■ SUPPLIED PASSAGE
***
Posted in People I Love, checking in with my muses, kylie, music, women on January 27th, 2010 by admin

September 30th and October 1st changed my life forever…..as I finally got to see my queen bee, Ms. Kylie Minogue, perform live! What’s that? Her first North American shows EVER?!?!!?! Yes, that’s correct, and I was there for both of them!! “LIFE-ALTERING” DOES NOT EVEN BEGIN TO DESCRIBE THE MAGNITUDE OF THE EXPERIENCE CELLA AND I HAD.

To channel our nervous and excited energy in the days leading up to the shows, we did what anyone would do. We made shirts and headbands to celebrate our Kylie.

“Understaaaaand, I’m a diamond for yoooooou, a white diamond for yoooooou” inspired us, naturally!
white diamond

SO EXCITED I CAN’T EVEN DESCRIBE.
excitement!

Upon rounding the corner and seeing the marquee, our screaming began and did not end for HOURS.
marquee

We planted ourselves on the first tier so we were at an even level with our girl, and then it began…….she descended from the ceiling on a giant crystal skull singing “Light Years.” We literally screamed bloody murder and both sobbed instantly. The Beatles’ crowd on Ed Sullivan had NOTHING on us. The guys in front of us gave us their spots within 15 seconds.
light years

She brought that shit, and she brought that shit wearing an INCREDIBLE custom wardrobe from Alexander McQueen.
alex mcq

She walked down a man-staircase in stilettos, after her hot dancers took showers together under stage prop showers while videos of nude mens showering together were projected behind them. I keep re-reading that sentence and it doesn’t make sense. Sorry, just remembering it has made all the blood in my brain evacuate and rush to my nethers. Yes, this is why she is the queen bee.
***
■ GOAL
Say whether each statement agrees with the Kylie concert post, answering yes or no and quoting the words from the post that decide it. 1. The writer attended both of Kylie Minogue's first North American shows. 2. Kylie's wardrobe was custom-made by Alexander McQueen. 3. Kylie opened the show by walking onto the stage singing "Light Years." Rely only on the Kylie concert post for this, with no outside knowledge.

■ RAW DATA
***
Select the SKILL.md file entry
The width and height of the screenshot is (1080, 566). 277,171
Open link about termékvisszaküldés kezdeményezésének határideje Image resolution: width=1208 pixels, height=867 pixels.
***
■ REPLY
1. Yes: "I was there for both of them!!"
2. Yes: "an INCREDIBLE custom wardrobe from Alexander McQueen"
3. No: "she descended from the ceiling on a giant crystal skull singing “Light Years.”"